§ **Material for the task**:
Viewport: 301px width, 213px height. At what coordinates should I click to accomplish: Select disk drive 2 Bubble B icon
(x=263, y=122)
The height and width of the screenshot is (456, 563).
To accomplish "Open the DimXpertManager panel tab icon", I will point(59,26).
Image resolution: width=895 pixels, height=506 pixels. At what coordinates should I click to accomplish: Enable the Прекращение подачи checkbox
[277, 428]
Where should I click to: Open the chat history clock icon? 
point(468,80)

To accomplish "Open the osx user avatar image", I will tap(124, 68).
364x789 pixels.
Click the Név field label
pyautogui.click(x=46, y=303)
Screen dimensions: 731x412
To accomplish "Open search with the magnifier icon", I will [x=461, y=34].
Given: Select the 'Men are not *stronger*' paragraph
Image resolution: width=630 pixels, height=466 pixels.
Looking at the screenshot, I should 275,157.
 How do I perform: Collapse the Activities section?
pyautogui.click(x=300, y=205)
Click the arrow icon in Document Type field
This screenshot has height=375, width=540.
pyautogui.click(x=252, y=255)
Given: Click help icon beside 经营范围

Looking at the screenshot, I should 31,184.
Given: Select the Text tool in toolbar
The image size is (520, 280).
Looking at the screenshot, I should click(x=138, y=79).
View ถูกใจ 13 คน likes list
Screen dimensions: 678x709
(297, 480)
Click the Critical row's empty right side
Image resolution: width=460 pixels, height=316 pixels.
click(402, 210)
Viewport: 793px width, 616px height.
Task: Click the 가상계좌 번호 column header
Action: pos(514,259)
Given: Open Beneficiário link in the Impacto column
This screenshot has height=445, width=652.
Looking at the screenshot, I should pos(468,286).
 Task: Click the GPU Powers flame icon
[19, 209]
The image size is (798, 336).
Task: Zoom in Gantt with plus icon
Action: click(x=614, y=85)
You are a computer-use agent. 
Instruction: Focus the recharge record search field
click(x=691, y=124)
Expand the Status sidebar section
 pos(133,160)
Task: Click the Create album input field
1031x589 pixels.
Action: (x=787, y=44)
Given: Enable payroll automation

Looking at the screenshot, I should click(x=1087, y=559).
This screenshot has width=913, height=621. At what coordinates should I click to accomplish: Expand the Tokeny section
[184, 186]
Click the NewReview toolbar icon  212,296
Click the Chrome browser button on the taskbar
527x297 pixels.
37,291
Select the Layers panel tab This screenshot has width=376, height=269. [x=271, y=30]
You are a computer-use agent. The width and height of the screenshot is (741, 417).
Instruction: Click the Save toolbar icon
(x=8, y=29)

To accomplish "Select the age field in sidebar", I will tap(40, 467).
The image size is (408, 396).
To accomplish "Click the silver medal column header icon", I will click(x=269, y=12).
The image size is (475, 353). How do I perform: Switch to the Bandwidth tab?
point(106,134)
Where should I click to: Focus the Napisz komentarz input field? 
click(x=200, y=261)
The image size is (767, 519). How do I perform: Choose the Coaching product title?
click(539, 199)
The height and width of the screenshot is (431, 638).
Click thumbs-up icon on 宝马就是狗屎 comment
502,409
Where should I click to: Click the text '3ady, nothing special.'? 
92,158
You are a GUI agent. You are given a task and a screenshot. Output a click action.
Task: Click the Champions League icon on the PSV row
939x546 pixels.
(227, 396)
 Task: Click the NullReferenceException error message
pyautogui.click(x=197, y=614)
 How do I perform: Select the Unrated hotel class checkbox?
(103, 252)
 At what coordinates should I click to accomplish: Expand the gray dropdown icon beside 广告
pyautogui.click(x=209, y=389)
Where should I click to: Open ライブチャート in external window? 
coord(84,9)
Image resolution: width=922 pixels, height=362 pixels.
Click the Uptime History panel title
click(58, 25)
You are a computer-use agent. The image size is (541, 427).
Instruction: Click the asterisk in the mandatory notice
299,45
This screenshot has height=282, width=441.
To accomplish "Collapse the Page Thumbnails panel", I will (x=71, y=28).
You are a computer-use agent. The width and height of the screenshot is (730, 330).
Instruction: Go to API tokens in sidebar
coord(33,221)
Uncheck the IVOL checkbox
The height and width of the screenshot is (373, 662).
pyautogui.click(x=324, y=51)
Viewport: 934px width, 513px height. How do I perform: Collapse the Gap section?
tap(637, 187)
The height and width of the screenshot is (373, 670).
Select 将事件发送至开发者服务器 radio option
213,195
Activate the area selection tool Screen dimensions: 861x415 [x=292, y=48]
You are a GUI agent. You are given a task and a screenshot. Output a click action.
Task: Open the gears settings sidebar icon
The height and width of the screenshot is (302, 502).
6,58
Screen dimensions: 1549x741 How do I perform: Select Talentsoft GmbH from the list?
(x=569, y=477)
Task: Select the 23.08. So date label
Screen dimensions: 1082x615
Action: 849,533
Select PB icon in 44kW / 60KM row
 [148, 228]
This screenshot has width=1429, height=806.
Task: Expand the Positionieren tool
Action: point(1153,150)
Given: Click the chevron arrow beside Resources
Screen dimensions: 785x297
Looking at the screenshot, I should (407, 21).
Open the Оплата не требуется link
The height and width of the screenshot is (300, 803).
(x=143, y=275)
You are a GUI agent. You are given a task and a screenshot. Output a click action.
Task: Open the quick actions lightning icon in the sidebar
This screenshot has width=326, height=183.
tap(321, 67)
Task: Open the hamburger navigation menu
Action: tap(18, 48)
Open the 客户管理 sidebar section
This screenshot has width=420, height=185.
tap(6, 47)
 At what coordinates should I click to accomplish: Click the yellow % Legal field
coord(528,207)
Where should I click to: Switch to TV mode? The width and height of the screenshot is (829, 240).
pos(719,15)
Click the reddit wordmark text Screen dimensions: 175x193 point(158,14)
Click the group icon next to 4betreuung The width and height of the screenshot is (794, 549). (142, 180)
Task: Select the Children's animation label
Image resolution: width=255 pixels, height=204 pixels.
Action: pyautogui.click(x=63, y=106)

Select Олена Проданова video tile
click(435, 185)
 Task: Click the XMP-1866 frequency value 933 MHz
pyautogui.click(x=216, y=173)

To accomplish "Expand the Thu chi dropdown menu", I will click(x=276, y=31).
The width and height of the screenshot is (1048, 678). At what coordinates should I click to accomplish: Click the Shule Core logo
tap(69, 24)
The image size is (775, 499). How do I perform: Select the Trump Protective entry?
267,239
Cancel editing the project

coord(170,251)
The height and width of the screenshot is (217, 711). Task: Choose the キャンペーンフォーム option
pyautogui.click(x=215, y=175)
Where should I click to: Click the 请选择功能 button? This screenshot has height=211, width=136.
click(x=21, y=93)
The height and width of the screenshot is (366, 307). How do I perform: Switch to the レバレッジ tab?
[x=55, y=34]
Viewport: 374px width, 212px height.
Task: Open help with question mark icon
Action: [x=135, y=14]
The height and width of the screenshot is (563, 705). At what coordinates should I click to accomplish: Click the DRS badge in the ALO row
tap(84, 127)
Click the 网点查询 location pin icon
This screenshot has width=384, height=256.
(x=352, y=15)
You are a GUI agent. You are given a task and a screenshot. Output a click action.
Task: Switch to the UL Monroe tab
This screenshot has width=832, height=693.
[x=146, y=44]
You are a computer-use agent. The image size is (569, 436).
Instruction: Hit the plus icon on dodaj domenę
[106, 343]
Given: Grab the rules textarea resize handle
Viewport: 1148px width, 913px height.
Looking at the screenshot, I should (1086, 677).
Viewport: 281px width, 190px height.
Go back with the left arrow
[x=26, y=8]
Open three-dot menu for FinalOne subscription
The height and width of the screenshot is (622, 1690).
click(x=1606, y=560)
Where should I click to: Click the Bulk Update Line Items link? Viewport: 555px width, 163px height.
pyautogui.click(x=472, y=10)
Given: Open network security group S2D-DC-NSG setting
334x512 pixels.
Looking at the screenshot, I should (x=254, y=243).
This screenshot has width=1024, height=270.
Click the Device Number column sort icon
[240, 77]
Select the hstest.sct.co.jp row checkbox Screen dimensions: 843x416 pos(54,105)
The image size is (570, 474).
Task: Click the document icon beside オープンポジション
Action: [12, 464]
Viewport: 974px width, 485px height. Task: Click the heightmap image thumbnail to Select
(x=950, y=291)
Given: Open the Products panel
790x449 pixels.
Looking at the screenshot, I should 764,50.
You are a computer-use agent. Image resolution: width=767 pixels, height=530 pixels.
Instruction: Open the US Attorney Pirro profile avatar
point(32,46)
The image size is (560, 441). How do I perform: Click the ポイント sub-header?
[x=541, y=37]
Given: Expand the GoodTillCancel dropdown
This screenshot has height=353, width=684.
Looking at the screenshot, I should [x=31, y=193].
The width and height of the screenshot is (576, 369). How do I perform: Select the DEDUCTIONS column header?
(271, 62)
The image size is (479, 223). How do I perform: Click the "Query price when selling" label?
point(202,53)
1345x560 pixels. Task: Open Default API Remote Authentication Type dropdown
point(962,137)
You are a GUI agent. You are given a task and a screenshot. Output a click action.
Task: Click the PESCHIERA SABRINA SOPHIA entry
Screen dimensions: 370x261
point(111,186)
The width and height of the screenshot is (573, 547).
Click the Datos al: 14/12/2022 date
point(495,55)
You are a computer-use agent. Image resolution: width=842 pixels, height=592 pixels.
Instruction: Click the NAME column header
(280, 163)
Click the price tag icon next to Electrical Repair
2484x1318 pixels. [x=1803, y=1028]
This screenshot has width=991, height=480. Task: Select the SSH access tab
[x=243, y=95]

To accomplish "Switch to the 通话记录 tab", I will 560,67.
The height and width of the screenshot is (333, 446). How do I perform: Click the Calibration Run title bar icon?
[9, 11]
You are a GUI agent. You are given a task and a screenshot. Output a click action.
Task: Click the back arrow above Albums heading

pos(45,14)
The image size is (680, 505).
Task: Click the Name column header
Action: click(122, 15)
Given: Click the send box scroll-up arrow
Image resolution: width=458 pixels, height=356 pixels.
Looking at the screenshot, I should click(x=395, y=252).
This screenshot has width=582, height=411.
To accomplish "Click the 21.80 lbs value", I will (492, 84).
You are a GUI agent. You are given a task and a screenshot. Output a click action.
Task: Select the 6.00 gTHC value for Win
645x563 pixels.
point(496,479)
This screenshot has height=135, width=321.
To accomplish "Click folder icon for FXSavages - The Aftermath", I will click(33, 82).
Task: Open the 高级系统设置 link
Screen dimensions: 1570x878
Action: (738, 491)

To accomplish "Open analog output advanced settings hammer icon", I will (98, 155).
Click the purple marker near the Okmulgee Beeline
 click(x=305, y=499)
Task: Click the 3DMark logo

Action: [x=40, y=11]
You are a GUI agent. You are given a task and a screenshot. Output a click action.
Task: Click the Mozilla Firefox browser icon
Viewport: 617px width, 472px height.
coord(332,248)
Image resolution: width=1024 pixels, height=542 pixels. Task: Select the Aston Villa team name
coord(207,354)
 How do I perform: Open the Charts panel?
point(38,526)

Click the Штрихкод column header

§ **What you are asked to do**: Using the entries above, repeat only the lines from the one containing "Click the Datos al: 14/12/2022 date" through the one containing "Given: Click the send box scroll-up arrow", end lines included.

§ **Exercise solution**:
Click the Datos al: 14/12/2022 date
point(495,55)
You are a computer-use agent. Image resolution: width=842 pixels, height=592 pixels.
Instruction: Click the NAME column header
(280, 163)
Click the price tag icon next to Electrical Repair
2484x1318 pixels. [x=1803, y=1028]
This screenshot has width=991, height=480. Task: Select the SSH access tab
[x=243, y=95]

To accomplish "Switch to the 通话记录 tab", I will 560,67.
The height and width of the screenshot is (333, 446). How do I perform: Click the Calibration Run title bar icon?
[9, 11]
You are a GUI agent. You are given a task and a screenshot. Output a click action.
Task: Click the back arrow above Albums heading

pos(45,14)
The image size is (680, 505).
Task: Click the Name column header
Action: click(122, 15)
Given: Click the send box scroll-up arrow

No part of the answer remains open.